Parenting as a Business Owner – Dogma Pet Services

Our first interview in our new “Parenting as a Business Owner” series is Tricia Jacoby. She is the founder and sole proprietor of Dogma Pet Services.


Q: How long have you been in business?

I have been working at Dogma Pet Services for 12 years; 9 years at 1880 Crosby Road, in Kelowna.

Q: What challenges did you face when you first opened?

My first challenge was getting my head screwed on tight. My second challenge that I really had from the get go was convincing those around me, those I was living with, that the space that I had was worthy of the business I was wanting. I had to make all sorts of reasons and validate why this had to be done this way, and that had to be done that way, so it was really about establishing a true sense of self, was the biggest challenge.


Where I was going to take this company within this market and industry was the first challenge. I wanted to be different, I didn’t want to be a cookie cutter. So I had to really think about what it meant to be outside of the box, and to really do things differently than everybody else in this industry. That was a big deal for me.

I also started Dogma when I was thinking of moving on in my relationship, and then I got pregnant, and became a mom, and evolution took over and I had to make decisions not based on what I would want, but what I thought was best for not just my family, my child, my future, and I had two children now. I had my children and I had the business. And they’re both very demanding children.


Q: How long had you been married before you started your business?

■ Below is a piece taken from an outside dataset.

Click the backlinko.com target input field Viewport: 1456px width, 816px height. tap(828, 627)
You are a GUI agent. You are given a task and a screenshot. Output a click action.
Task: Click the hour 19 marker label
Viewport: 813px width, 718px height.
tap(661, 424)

I was married in the summer of 2009, while pregnant, and had started the business in October of 2008, so you can imagine the back to back. Much of the concept of the business was constructed in September of 2008. I really wanted to be a stay at home mom, and originally thought of the business as being a stay at home mom position, with my husband looking after the finances. But then I got pregnant, and things weren’t so simple after that.


But when I started dealing with the business, it was really to become independent so should anything happen to my husband, I didn’t want to feel like I was dependent on anything. That was my motivation for having the business, but for continuing, especially when I was 6 months pregnant and leaning over a tub, the last thing I wanted to do was wash dogs. I didn’t want to go on, but I thought this is what I need to do to secure a future, and that’s what I did. The biggest challenge was trying to break the mold.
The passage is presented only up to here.